Personally, I am not too bothered by the idea of if(IE6), which would be quite easy to implement in PHP. However, there are two problems with that:
1. It is a pain to setup in terms of design: you would have to have extra PHP code on your page for every image you want.
2. IE6 is not the only browser that will have problems. Other browsers, such as text only browsers, will also have odd results, so having a page that relies on certain effects is bad and it should downgrade smoothly.

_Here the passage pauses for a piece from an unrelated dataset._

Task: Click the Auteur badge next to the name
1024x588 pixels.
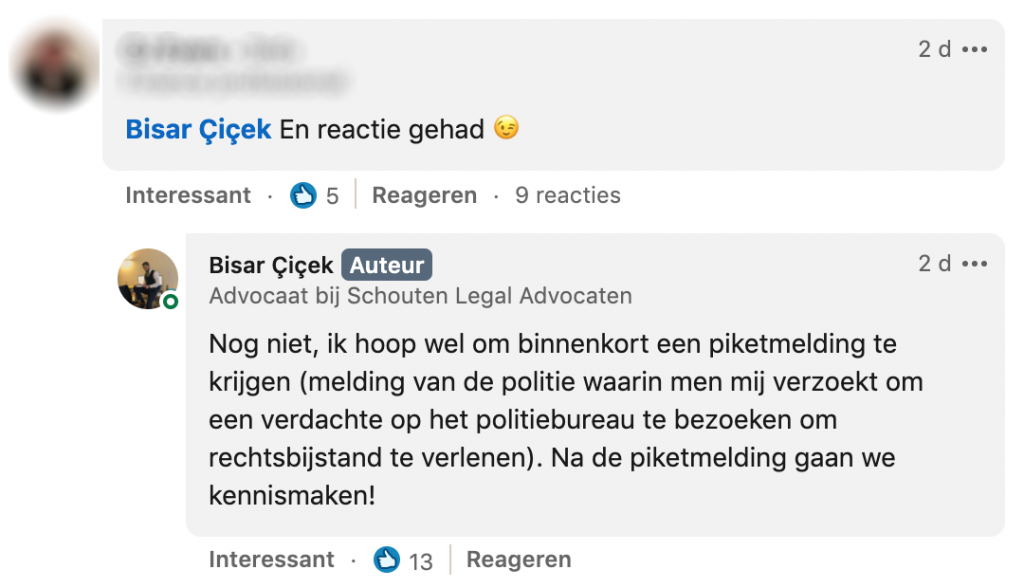Action: coord(387,265)
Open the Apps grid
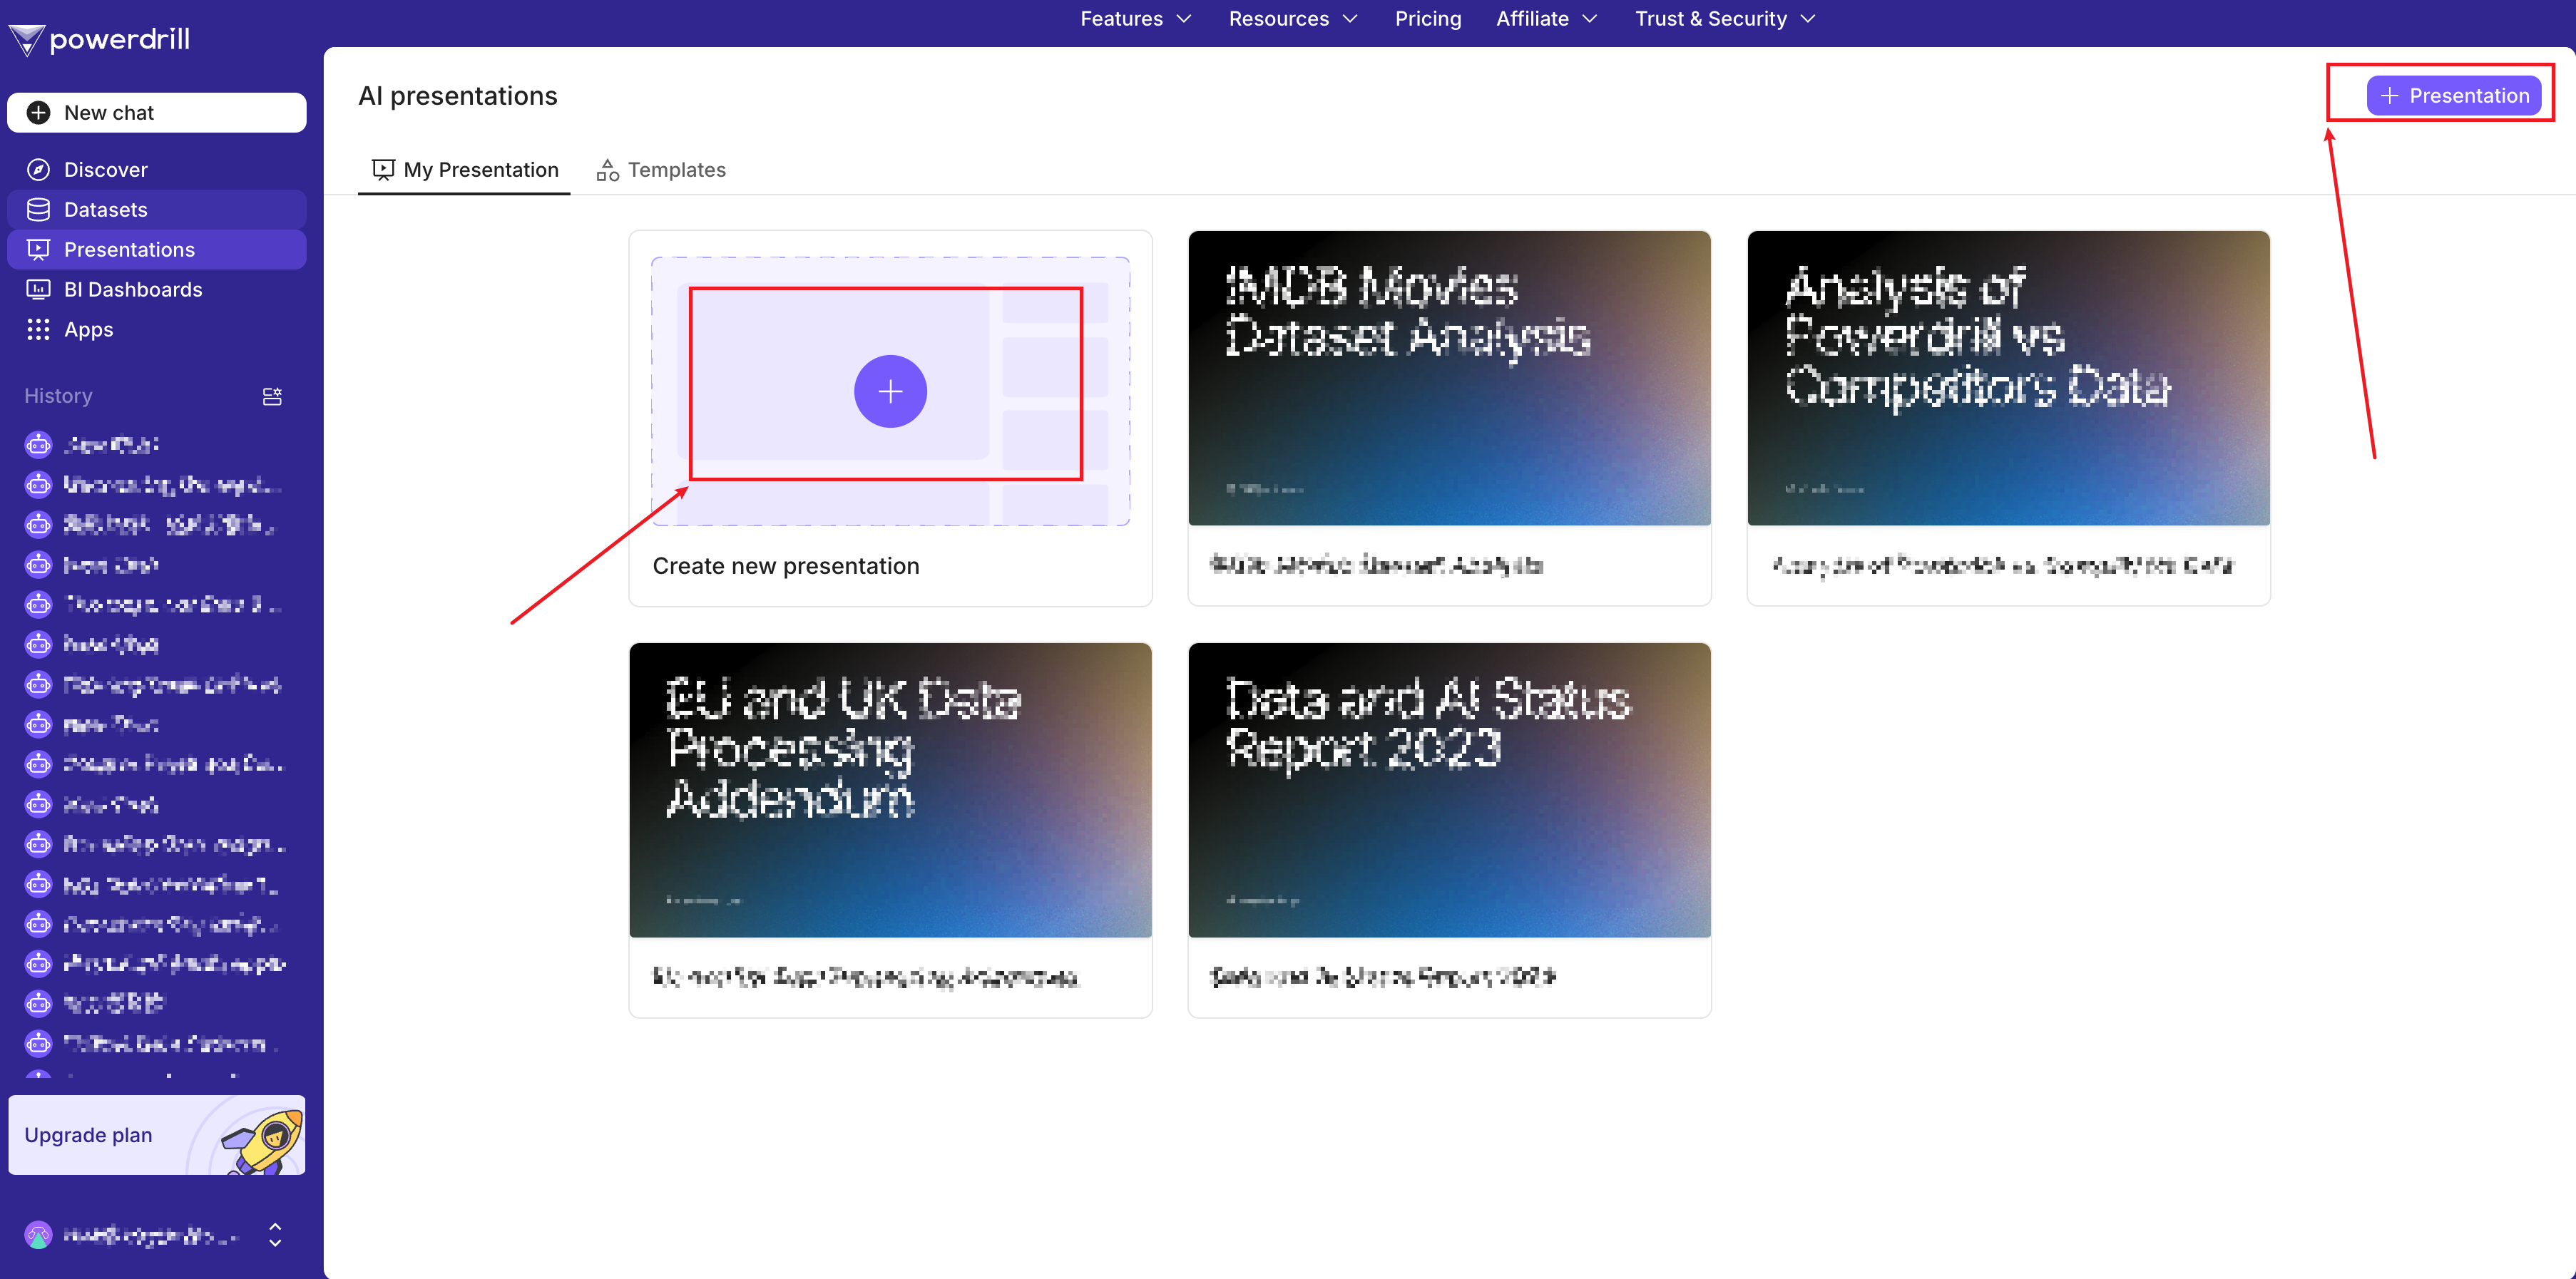 coord(88,330)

Despite this, though, IE6 is certainly the most likely "bad" browser, so specifically dealing with it is possible. User-agent strings are not reliable and can be faked, but if this is not security and you are wanting to just help the average user of IE6 to see your page correctly, it will work most of the time.
PHP Code:
<?php
if (strpos($_SERVER['HTTP_USER_AGENT'],'IE6')) { //***
//do IE6 stuff
}
else {
//do the normal code
}
?>
The line I marked with *** searches the User Agent string (sent by the browser to the server) for "IE6". I don't have IE6 available at the moment, so you need to determine what the best thing to search for to identify the browser is. The string will vary slightly by system, so find a short phrase like "Internet Explorer v6" or whatever is common to all of them.
(Just echo $_SERVER['HTTP_USER_AGENT']; to see what the browser is sending.)
It seems unreasonable to me, though, that you would need to go this far with fixing something for one browser, so I'm not sure I'd recommend using the code above, but it would work if you want.